La principal característica del asentamiento es una densidad de población asfixiante. Más de 40.000 refugiados se hacinan por kilómetro cuadrado, viviendo en frágiles refugios de bambú y plástico construidos ladera abajo en un terreno propenso a los deslizamientos de tierra. No hay espacio para la privacidad, la higiene es precaria y las enfermedades infecciosas se propagan con una facilidad aterradora.

A esta situación se suma una crisis de financiación sin precedentes. Las agencias humanitarias, como el Alto Comisionado de las Naciones Unidas para los Refugiados (ACNUR), han lanzado repetidas llamadas de auxilio. Los fondos internacionales, desviados a otras crisis globales como la de Ucrania o Sudán, se han reducido drásticamente. Esto ha tenido consecuencias directas y devastadoras: el Programa Mundial de Alimentos se ha visto obligado a recortar las raciones de comida varias veces, situando a la población al borde de la desnutrición.

La falta de fondos también impacta en todos los demás servicios básicos: hay menos acceso a la atención médica, menos programas de apoyo psicológico para una población profundamente traumatizada y, de forma crucial, menos oportunidades educativas para los más de 500.000 niños y jóvenes refugiados del campamento, una generación perdida que crece sin un futuro tangible.

Amenazas naturales y desesperanza: una tormenta perfecta

La ubicación geográfica del campamento agrava aún más la crisis. Construido sobre colinas deforestadas, es extremadamente vulnerable a los monzones y ciclones que azotan la región cada año.
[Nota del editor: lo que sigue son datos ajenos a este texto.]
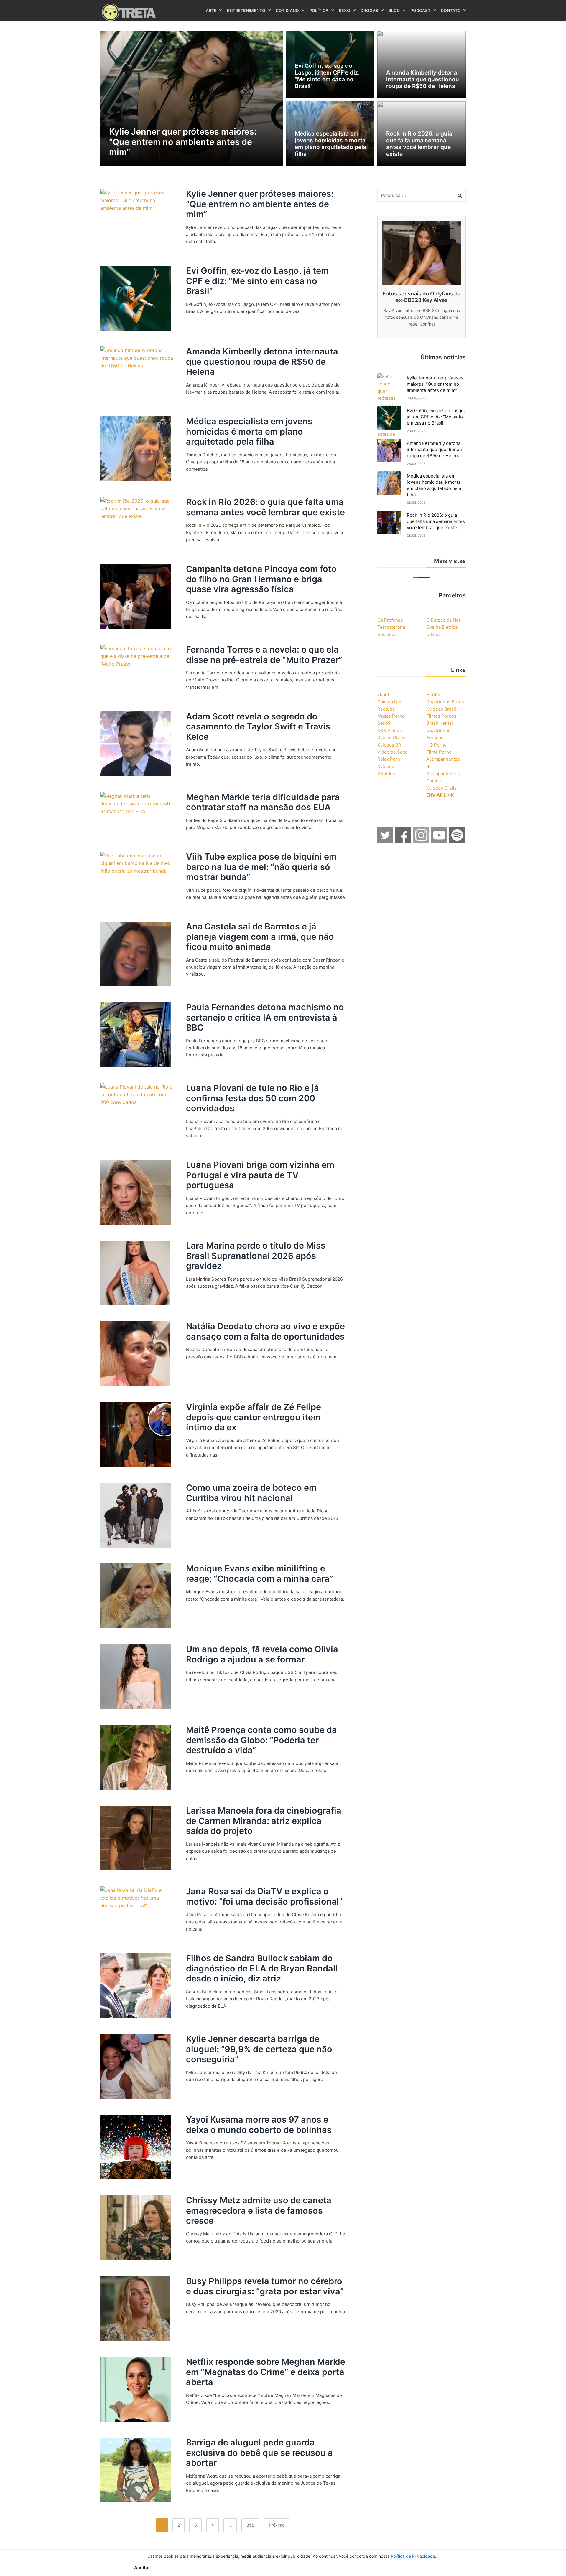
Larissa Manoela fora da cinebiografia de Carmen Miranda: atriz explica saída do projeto (263, 1820)
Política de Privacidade (413, 2556)
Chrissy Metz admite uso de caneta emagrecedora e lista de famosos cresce (258, 2210)
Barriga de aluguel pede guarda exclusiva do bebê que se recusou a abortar (259, 2452)
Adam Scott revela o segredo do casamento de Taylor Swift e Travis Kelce (258, 726)
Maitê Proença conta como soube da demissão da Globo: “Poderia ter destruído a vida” (261, 1740)
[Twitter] (385, 841)
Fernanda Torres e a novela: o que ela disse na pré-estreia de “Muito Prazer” (264, 654)
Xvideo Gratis (391, 737)
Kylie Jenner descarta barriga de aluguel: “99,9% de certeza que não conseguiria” (259, 2049)
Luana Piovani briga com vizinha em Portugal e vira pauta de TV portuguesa (260, 1175)
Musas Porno (391, 716)
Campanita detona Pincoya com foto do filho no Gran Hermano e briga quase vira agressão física (261, 579)
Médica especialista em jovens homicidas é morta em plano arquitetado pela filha (249, 431)
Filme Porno (439, 752)
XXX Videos (389, 730)
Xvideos (385, 766)
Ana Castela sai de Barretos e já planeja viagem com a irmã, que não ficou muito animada (260, 936)
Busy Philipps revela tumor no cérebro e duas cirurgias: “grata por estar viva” (265, 2286)
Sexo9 (384, 723)
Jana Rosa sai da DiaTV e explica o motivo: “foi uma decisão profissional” (264, 1896)
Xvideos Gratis (441, 788)
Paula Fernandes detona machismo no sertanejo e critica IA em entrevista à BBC (265, 1017)
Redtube (386, 709)
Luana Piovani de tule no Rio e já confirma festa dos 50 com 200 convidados (252, 1098)
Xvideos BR (389, 745)
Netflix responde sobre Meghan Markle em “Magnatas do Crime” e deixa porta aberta (265, 2372)
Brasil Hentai (439, 723)
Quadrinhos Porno (445, 701)
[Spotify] (457, 841)
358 (250, 2524)
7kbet (383, 694)
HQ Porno (436, 745)
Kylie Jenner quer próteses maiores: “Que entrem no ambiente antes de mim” (259, 204)
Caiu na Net (389, 701)
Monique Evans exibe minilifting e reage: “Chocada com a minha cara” (259, 1573)
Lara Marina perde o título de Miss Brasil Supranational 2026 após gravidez (255, 1255)
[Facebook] (403, 841)
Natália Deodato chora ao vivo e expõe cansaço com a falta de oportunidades (265, 1331)
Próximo (276, 2524)
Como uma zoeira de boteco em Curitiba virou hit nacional (251, 1492)
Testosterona (391, 627)
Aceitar (142, 2567)
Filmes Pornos (441, 716)
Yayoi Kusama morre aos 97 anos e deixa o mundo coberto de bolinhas (259, 2124)
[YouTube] (439, 841)
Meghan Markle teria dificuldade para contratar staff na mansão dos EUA (263, 802)
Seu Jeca (386, 634)
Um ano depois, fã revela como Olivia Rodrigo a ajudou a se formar (262, 1654)
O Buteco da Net (443, 620)
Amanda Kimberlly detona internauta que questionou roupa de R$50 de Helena (262, 361)
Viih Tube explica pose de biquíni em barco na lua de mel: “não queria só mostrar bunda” (261, 866)
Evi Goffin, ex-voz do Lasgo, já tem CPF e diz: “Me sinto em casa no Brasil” (257, 280)
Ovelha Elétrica (442, 627)
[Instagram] (421, 841)
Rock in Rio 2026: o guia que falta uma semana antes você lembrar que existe (265, 507)
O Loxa (433, 634)
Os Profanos (390, 620)
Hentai (433, 694)
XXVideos (387, 773)
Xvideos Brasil (441, 709)
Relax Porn (388, 759)
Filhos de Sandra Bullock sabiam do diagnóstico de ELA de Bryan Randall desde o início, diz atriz (262, 1968)
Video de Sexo (392, 752)
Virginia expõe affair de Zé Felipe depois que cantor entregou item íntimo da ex (253, 1417)
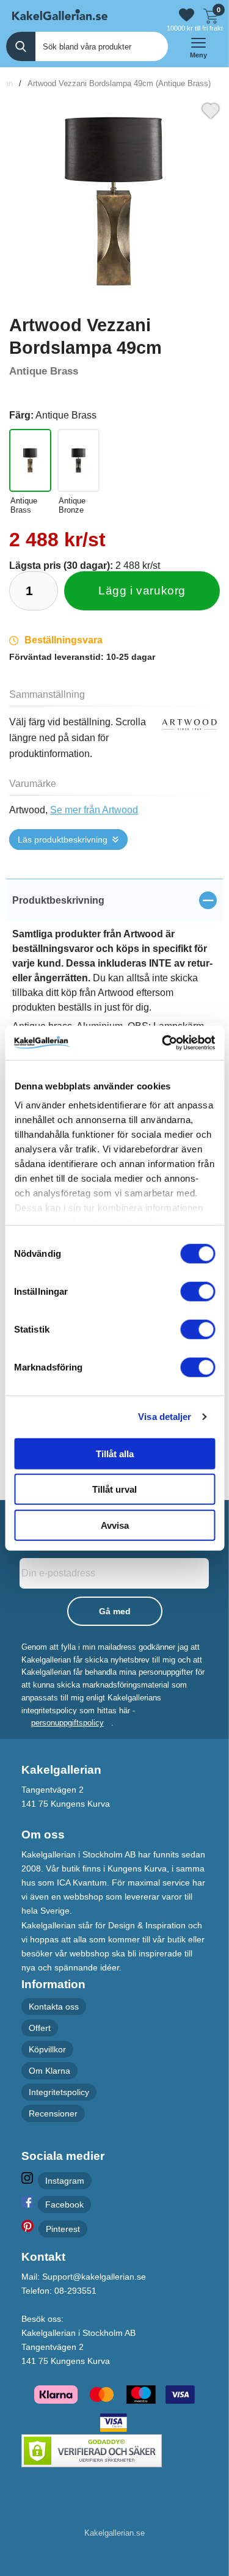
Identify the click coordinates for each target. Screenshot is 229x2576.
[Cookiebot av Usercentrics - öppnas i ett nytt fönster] (163, 1043)
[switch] (197, 1291)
Las lluvias torrenciales provocan inundaciones y corrimientos de tierra que destruyen miles de refugios, mientras que en la estación seca, el material de las chozas y la densidad del campamento lo convierten en un polvorín, con incendios masivos que arrasan sectores enteros en cuestión de horas.

En este contexto de precariedad extrema, la desesperanza se ha apoderado de la población. Sin la posibilidad de trabajar legalmente y sin perspectivas de futuro, muchos jóvenes se convierten en presas fáciles de las redes de delincuencia, el tráfico de drogas o la trata de personas, que operan dentro del propio campamento.

La crisis de los refugiados rohinyá es una de las mayores manchas en la conciencia de la comunidad internacional. Es el resultado de una persecución brutal y de una indiferencia global posterior. El llamamiento de ACNUR y de las ONG que trabajan heroicamente sobre el terreno es claro: se necesita de forma urgente una financiación sólida y sostenida para garantizar unas condiciones de vida dignas, y, sobre todo, una solución política y diplomática que permita a los rohinyá regresar a su tierra de forma segura y con plenos derechos, o encontrar un futuro en otros países. De lo contrario, el mayor asentamiento de refugiados del mundo se convertirá en el mayor símbolo del fracaso de nuestra humanidad.